Coincidentally, Louis Porter blogged about this just as I was watching my fourth episode of The Unit in a row!
It’s an awesome memo from David Mamet to the other writers of the excellent but cancelled TV show “The Unit,” which is about a batch of Army SpecOps operators and the crazy bitches they married. (Still showing on the Sleuth channel about 12 times a week!)
It (the memo, but come to think of it so does The Unit) has some good takeaways for the DM who’s planning out scenes of their own in their campaign.
Now, there’s always the debate between a “story driven” game and a “sandbox” game or whatever your pet terms are. But the upshot is that whatever you’re doing, there needs to be drama in every scene. (Melee combat is not in and of itself drama).

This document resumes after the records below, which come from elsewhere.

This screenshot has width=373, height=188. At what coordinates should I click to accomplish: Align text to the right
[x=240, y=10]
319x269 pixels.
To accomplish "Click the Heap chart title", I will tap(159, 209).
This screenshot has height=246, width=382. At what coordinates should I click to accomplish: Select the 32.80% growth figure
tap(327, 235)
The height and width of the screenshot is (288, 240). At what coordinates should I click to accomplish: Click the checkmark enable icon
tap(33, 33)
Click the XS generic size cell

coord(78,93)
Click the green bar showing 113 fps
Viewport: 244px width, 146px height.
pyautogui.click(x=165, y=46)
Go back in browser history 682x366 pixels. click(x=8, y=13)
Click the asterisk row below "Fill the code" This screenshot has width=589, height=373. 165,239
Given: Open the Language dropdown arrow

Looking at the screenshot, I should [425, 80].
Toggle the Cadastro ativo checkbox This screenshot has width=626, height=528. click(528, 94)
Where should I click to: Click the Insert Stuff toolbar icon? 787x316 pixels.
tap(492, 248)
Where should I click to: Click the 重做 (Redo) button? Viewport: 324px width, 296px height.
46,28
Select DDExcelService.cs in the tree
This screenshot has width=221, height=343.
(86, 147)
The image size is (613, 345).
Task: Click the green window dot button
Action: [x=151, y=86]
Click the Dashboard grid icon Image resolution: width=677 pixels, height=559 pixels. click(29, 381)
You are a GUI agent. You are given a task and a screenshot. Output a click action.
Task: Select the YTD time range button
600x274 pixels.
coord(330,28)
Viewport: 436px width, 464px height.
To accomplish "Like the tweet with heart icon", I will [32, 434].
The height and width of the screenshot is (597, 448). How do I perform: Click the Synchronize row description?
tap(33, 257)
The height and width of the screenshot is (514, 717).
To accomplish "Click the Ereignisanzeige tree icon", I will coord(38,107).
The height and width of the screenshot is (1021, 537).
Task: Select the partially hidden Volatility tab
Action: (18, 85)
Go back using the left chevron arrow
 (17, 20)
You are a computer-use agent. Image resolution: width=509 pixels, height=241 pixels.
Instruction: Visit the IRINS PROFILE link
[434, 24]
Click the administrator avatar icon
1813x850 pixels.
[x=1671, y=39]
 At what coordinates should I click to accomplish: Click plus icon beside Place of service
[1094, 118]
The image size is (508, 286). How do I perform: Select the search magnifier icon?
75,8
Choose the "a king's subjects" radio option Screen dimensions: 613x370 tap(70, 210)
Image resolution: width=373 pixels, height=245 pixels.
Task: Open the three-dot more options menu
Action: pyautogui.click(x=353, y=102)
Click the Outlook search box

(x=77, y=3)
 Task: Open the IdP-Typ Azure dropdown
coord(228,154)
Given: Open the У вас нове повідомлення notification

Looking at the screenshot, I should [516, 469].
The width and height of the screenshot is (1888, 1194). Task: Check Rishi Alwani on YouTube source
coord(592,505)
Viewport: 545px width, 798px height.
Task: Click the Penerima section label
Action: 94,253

He talks about a problem they were having, which was execs wanting them to put in more “explainy” information in the scenes instead of drama.
How many of us have had the problem where they, as a DM, are too much in love with conveying information about our game world or whatnot? And the PCs don’t care and forget it? Well, here’s the reason.
Similarly, one might ask writers of adventure scenarios to look at this. Don’t subject people to expositional scenes. That’s how story driven gaming got much of its bad name.
That’s also one of the reasons wandering monsters aren’t as prevalent any more – they risk being a scene with no real drama.
Here’s the kernel of his point:
START, EVERY TIME, WITH THIS INVIOLABLE RULE: THE *SCENE MUST BE DRAMATIC*. it must start because the hero HAS A PROBLEM, AND IT MUST CULMINATE WITH THE HERO FINDING HIM OR HERSELF EITHER THWARTED OR EDUCATED THAT ANOTHER WAY EXISTS.
Basically, if a scene is not dramatic – drop it.
But is this only “dramatist, storygamer” advice? I would argue not. Even in sandbox gaming, you are placing scenes. You’re just not dictating their order. It’s a false dichotomy, drama vs sandbox, in many ways. If the PCs wander across something and have a scene, and that scene has no innate drama, it’s kinda a waste of time.